Thursday, July 24, 2014

What To Do When She Says No All The Time

Hello Everyone, I hope this article finds you well.  This week we have a great article by Scott Hendrickson.  He writes this article specifically for men, on how to handle the common and frustrating situation when your wife says, "not tonight."  Scott helps address the emotional side of the situation and gives some insight on what is going on in her mind as well.  Here is what Scott has to say:

For men only...all ladies please leave the room (or this blog article). Alright guys, how many of you have initiated sex with your wife and been thwarted by her "not tonight honey" repeatedly? Sometimes it appears to be an unmerciful, rejecting "no!" Other times it seems to be a repeating headache that only happens (or so it seems) when you are in the mood. Nonetheless, the message of "no" seems way too common with your sexual advances. It looks like the majority of you have your hands raised...I'm sorry ladies, you have to leave please.

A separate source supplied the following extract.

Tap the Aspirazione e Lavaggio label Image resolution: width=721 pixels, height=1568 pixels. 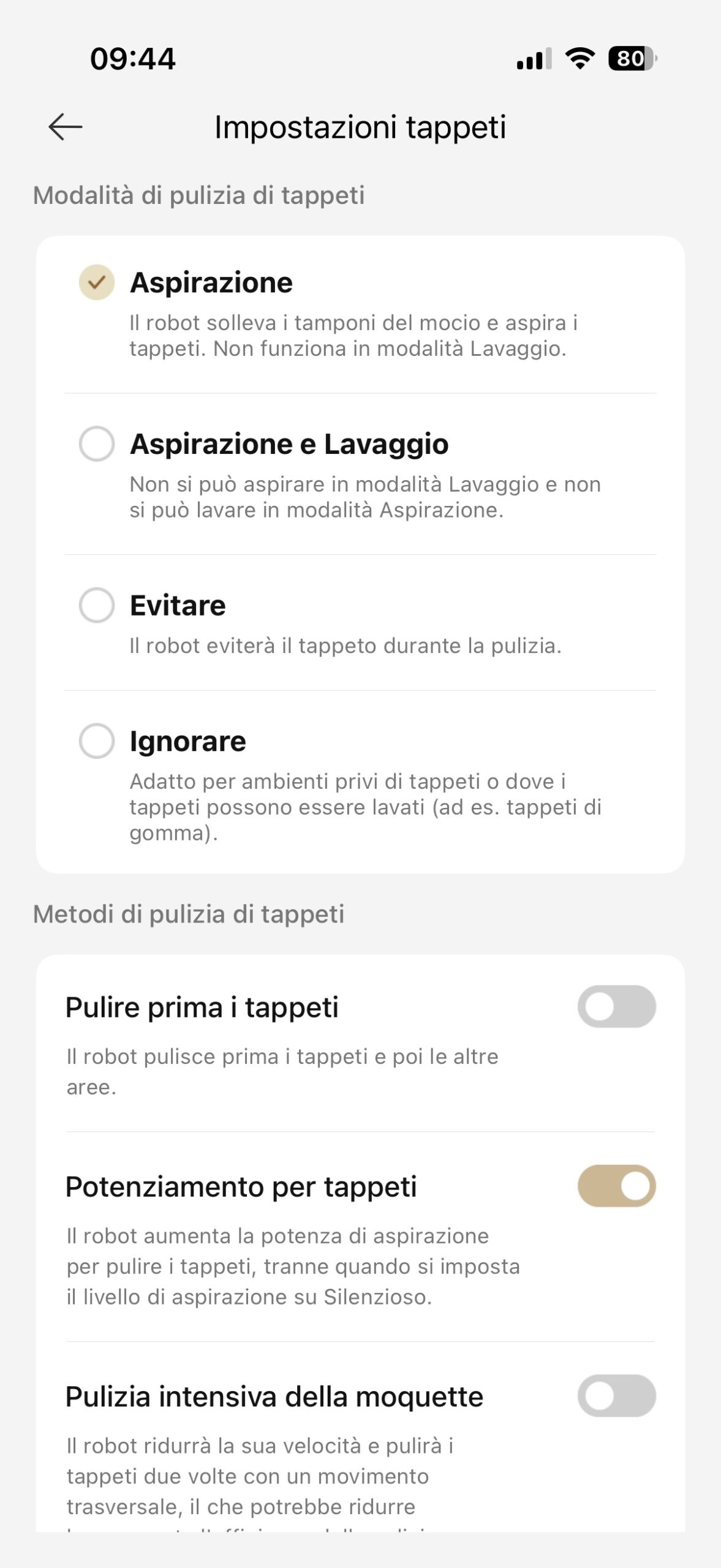tap(289, 443)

Now that you see so many hands up guys you can at least know you are not alone--not that it helps much. It is not uncommon for marriages to have periods (long periods) where one spouse, usually the wife, is not interested in sex. I have some thoughts for you on how to deal with this.

Understand Your Anger

Anger is a natural product of rejection, disappointment or entitlement. I'm saying it is normal to be angry but what you do in your anger will be either destructive to your marriage or helpful. 

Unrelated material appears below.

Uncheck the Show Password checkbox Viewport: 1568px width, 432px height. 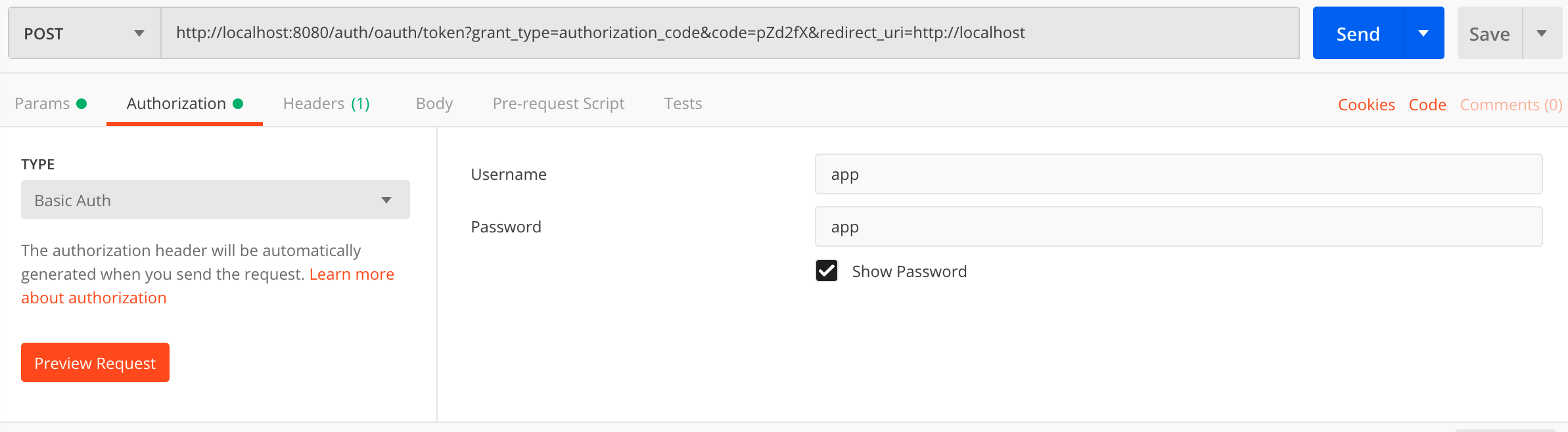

Look at rejection for a moment. There are sometimes when you are absolutely being rejected but there are other times when she says "no" that it really isn't about you. She has little to no desire for a number of reasons. Here are a few:

She's stressed out
When your wife is overworked, over busy or over obligated in some other way, sex becomes just another demand; another task she is obligated to do. Stress absolutely will shut her down and it is not because she is rejecting you. Try to lower your expectations for now and assist in any way you can and as competently as you can.

Be careful of your motives here. If it is because you just want more sex, you will set yourself up to be rejected because she will likely feel discounted (with her anger).  Help her because you love her. This can lead to an improved relationship because her trust of you will grow.

She doesn't feel attractive let alone sexy.
It is important to most women to feel good about themselves. Perhaps she's heavier than she wants to be or basically doesn't accept herself. If this is the case, your wife will not want you to see her naked or be too close to her physically.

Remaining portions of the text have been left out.